Envoy Rate Limiting with Istio Ambient Mesh 

As Kubernetes‘ environments scale, controlling service-to-service and north-south traffic becomes increasingly critical. When traffic spikes unexpectedly or clients overwhelm APIs, applications can fail, latency can increase, and cascading outages can occur. 

This is where Rate Limiting in Istio Ambient Mesh becomes essential. With Ambient Mode simplifying service mesh architecture and Envoy Gateway enabling Layer 7 traffic enforcement, organizations can implement scalable and efficient rate limiting without relying on sidecars. 

In this blog, we’ll explore how Rate Limiting works in Istio Ambient Mesh, understand its architecture, configure policies, and apply production best practices.

Video on Envoy Rate Limiting with Istio Ambient Mesh

In case you want to refer to the video, then here it is 

What is Rate Limiting? 

Rate limiting as the name suggests is a way of limiting the number of requests an application receives. Now, why do we even need to limit the requests to an application? right? because an overwhelming amount of traffic to an application can cause the application to fail or hang resulting in loss of resources.

Types of Rate Limiting 

There are two types of Rate Limiting.
────────────────
_DIRECTIVE 1_
Answer these questions from the passage on Envoy rate limiting:
(a) Which component enables Layer 7 traffic enforcement?
(b) Without relying on what can organizations implement rate limiting in Ambient Mode?
(c) What can an overwhelming amount of traffic do to an application?
The two blocks of rows were drawn from separate sources.

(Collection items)
────────────────
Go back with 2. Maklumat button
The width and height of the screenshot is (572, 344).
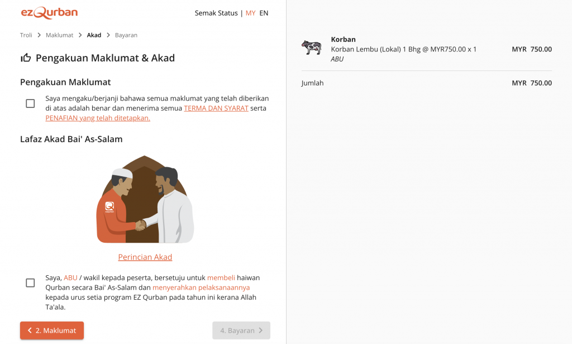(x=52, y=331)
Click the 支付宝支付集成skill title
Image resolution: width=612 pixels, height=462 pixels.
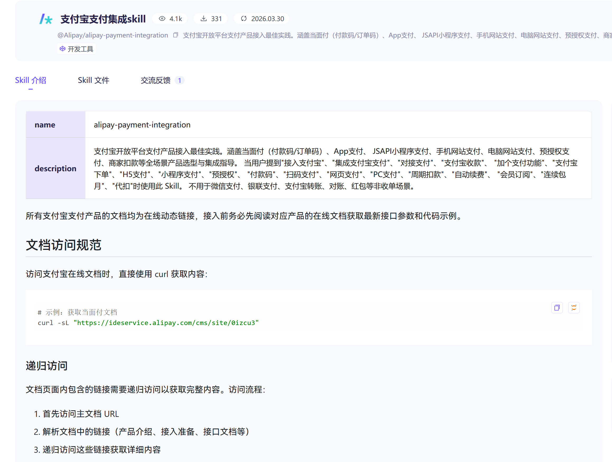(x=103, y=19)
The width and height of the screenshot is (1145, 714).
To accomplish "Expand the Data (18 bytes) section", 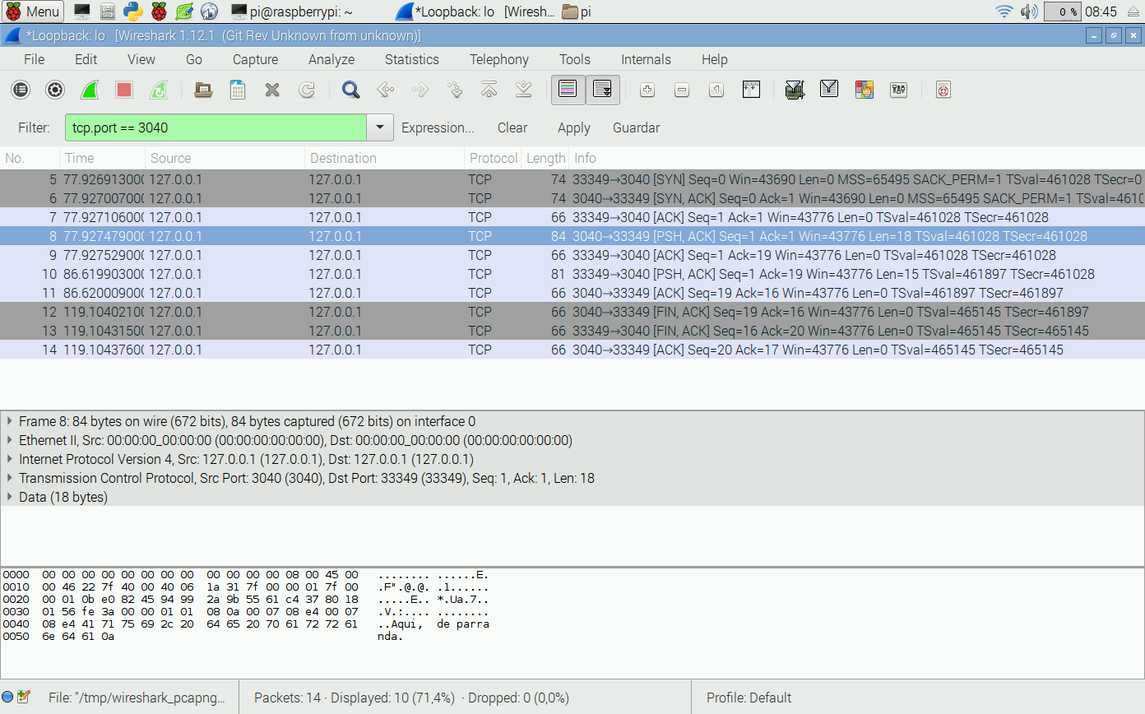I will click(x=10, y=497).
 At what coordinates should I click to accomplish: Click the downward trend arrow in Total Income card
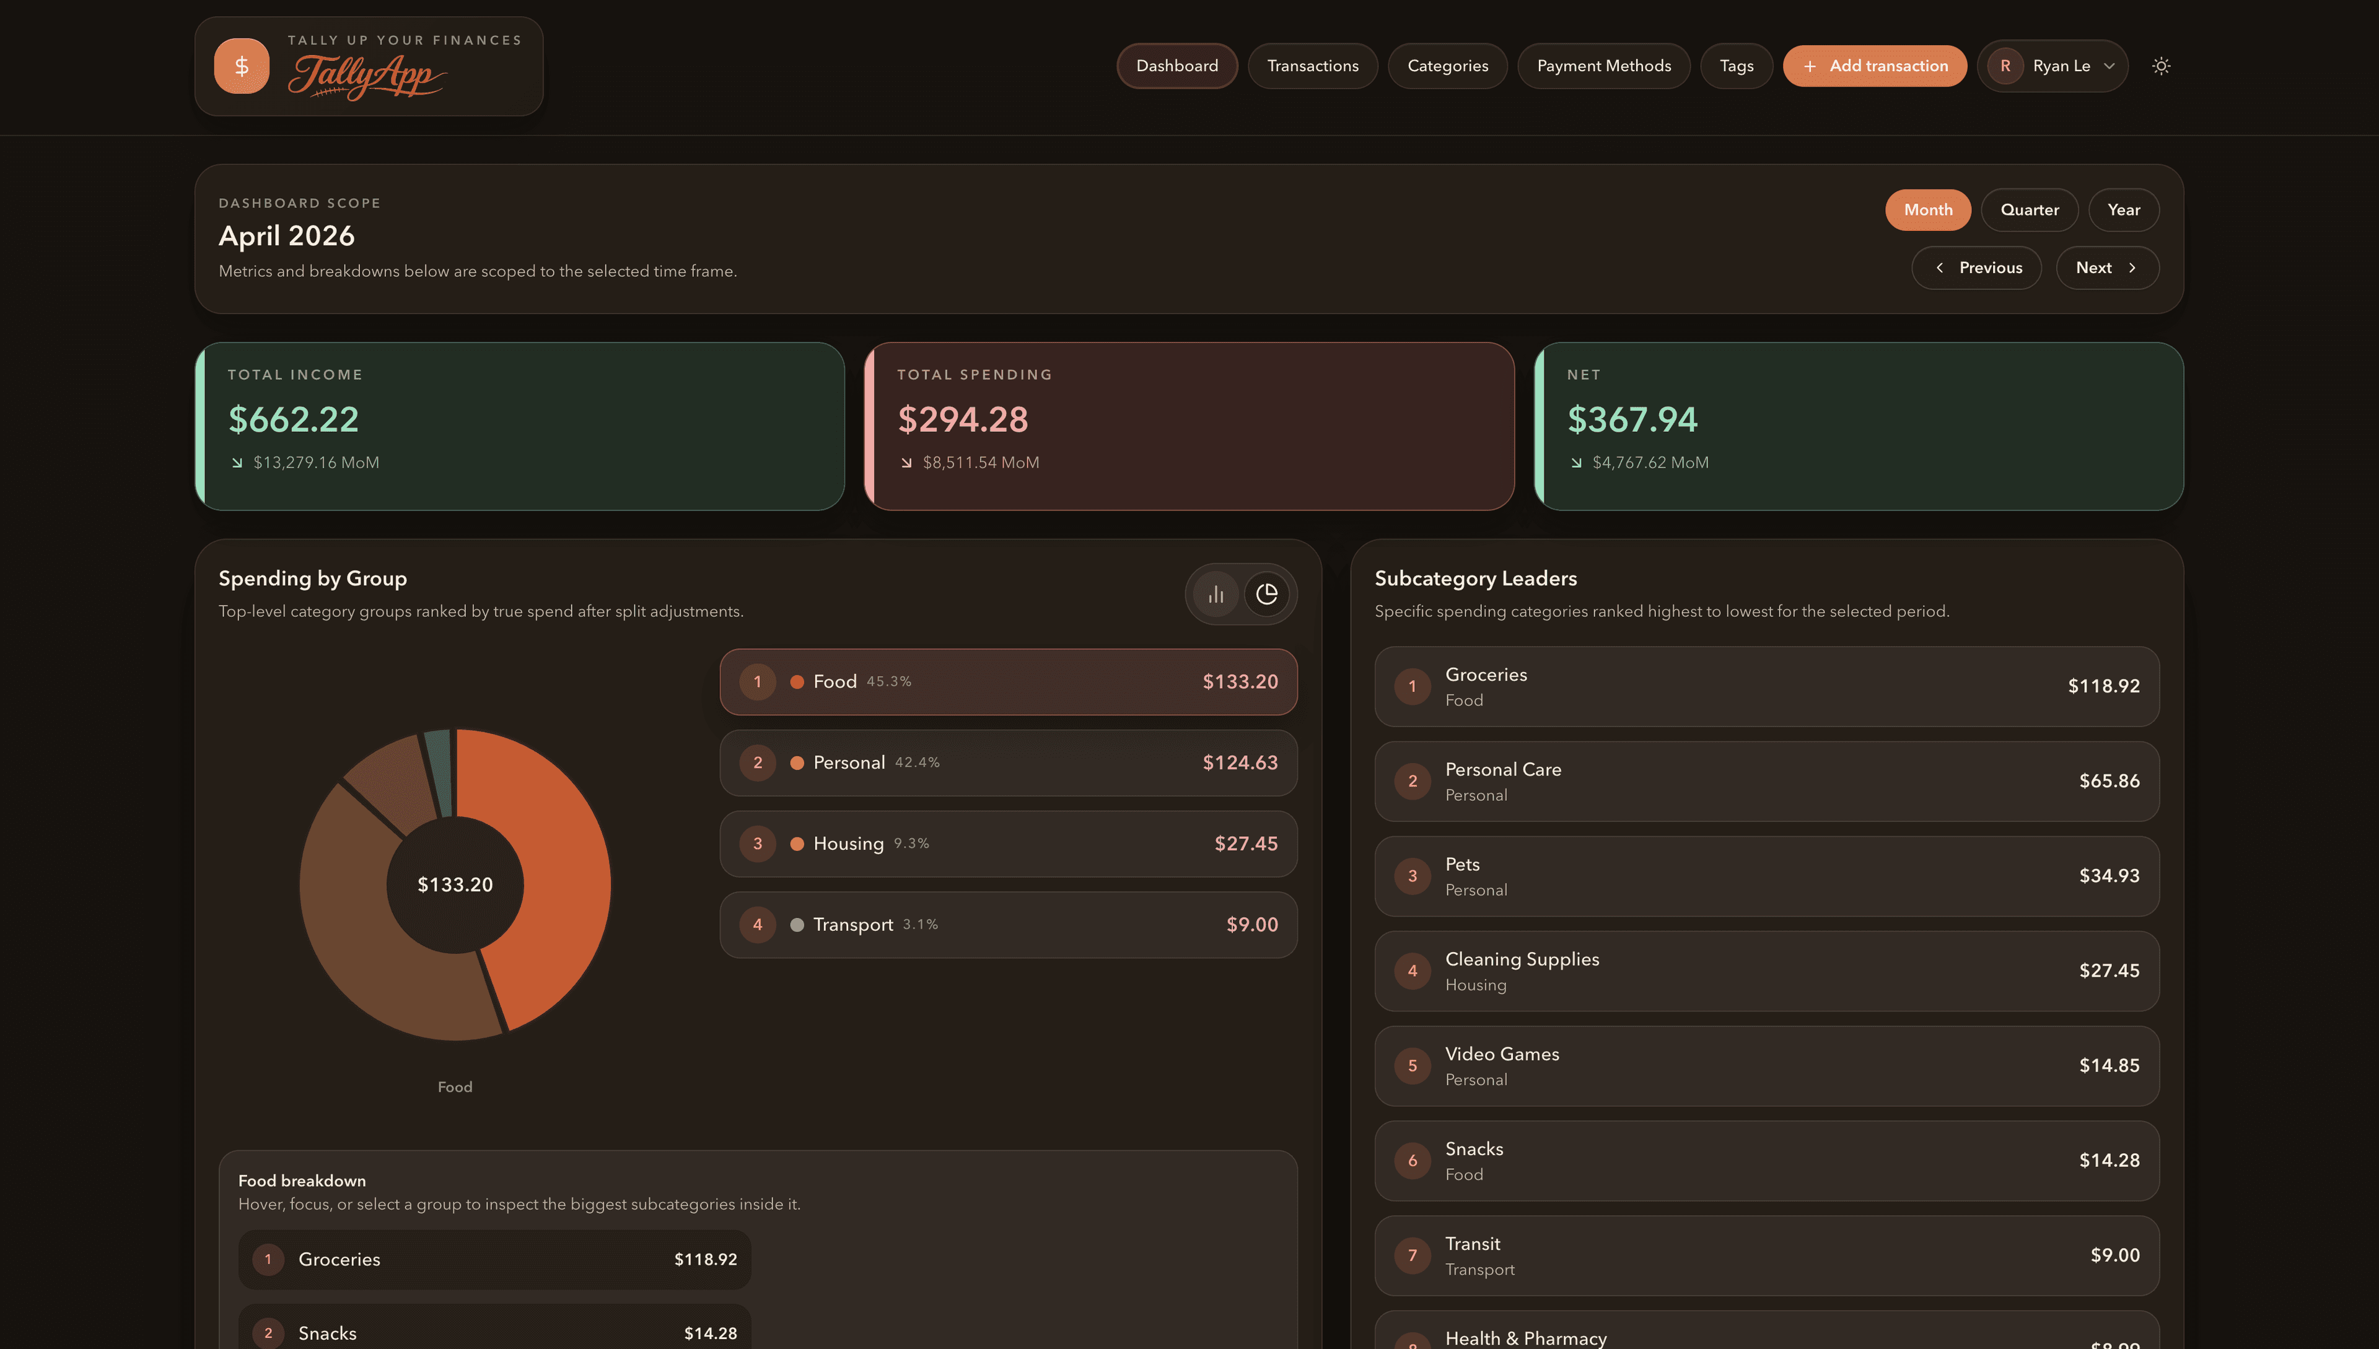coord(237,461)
────────────────
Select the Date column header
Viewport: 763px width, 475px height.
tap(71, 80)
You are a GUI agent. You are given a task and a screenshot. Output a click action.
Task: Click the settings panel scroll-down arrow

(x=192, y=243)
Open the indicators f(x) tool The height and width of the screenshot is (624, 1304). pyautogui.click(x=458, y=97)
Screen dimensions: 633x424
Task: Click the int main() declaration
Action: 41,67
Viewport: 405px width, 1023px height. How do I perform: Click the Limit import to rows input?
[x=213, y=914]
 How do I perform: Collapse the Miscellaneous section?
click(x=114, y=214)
────────────────
_DIRECTIVE 2_
Express the stretch of rows that opens with the line containing "Select the Date column header" and closes with the line containing "click(x=114, y=214)" as a Markdown table with the columns Number and Entry. Number the lines from 1, give one line per table row, and leave out blank lines.

_CORRECT RESULT 1_
(a) Envoy Gateway
(b) Sidecars
(c) It can cause the application to fail or hang, resulting in loss of resources.

_CORRECT RESULT 2_
| Number | Entry |
|---|---|
| 1 | Select the Date column header |
| 2 | Viewport: 763px width, 475px height. |
| 3 | tap(71, 80) |
| 4 | You are a GUI agent. You are given a task and a screenshot. Output a click action. |
| 5 | Task: Click the settings panel scroll-down arrow |
| 6 | (x=192, y=243) |
| 7 | Open the indicators f(x) tool The height and width of the screenshot is (624, 1304). pyautogui.click(x=458, y=97) |
| 8 | Screen dimensions: 633x424 |
| 9 | Task: Click the int main() declaration |
| 10 | Action: 41,67 |
| 11 | Viewport: 405px width, 1023px height. How do I perform: Click the Limit import to rows input? |
| 12 | [x=213, y=914] |
| 13 |  How do I perform: Collapse the Miscellaneous section? |
| 14 | click(x=114, y=214) |